== AIM OF THE TASK ==
For the listing that follows, report how many lines contain the string "agent", giving the number alone.

== DATA EXTRACT ==
----------

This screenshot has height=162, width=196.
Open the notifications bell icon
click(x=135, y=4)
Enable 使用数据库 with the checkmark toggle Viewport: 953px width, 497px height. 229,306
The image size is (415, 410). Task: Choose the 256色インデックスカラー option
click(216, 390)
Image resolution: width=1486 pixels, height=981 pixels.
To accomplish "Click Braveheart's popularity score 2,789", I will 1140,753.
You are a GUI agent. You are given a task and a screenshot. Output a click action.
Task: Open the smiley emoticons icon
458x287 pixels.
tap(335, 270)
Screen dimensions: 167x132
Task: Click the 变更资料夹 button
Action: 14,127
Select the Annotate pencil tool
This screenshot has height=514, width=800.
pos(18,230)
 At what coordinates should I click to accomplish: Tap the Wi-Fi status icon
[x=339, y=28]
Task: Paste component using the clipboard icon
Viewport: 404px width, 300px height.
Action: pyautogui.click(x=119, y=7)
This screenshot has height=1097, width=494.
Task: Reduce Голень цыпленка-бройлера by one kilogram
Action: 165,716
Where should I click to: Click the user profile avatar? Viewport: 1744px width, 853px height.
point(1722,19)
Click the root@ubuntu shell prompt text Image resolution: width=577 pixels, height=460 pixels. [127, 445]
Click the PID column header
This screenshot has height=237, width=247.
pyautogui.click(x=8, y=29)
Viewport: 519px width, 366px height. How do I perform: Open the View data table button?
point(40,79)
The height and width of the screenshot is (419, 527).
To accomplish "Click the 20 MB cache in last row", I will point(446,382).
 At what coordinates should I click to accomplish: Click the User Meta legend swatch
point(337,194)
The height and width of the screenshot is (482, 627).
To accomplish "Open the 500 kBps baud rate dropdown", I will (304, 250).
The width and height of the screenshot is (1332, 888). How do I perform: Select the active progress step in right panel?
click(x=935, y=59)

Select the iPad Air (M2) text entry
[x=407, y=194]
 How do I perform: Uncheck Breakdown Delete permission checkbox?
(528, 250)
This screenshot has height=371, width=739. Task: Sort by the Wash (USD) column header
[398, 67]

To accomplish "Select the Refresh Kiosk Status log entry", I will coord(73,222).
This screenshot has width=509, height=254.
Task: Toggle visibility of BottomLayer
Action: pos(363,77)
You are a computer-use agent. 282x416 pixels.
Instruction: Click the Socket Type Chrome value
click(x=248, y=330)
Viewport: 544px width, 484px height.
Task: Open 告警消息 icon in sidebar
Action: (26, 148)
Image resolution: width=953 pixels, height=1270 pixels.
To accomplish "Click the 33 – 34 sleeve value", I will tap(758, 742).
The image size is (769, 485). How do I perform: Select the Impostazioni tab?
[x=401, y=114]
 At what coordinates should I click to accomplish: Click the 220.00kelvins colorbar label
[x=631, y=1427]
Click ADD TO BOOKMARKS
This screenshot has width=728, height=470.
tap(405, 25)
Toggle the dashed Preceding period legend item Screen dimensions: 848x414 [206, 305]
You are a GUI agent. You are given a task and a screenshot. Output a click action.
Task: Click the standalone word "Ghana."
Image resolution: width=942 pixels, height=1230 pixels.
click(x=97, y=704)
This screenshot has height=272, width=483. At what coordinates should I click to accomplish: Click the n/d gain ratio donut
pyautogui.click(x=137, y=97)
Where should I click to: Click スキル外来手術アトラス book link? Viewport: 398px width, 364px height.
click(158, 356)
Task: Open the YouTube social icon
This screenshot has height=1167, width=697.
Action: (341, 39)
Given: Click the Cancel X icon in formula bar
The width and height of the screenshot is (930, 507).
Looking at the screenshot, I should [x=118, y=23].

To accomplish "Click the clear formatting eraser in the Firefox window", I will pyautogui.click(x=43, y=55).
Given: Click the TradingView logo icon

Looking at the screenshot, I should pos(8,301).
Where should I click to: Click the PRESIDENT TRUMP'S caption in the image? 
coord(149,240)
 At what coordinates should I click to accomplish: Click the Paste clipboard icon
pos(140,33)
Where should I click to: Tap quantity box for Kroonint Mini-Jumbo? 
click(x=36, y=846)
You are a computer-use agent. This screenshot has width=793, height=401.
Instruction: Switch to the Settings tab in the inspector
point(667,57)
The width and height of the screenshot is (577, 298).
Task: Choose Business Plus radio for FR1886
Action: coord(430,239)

----------

== SOLUTION TO THIS TASK ==
4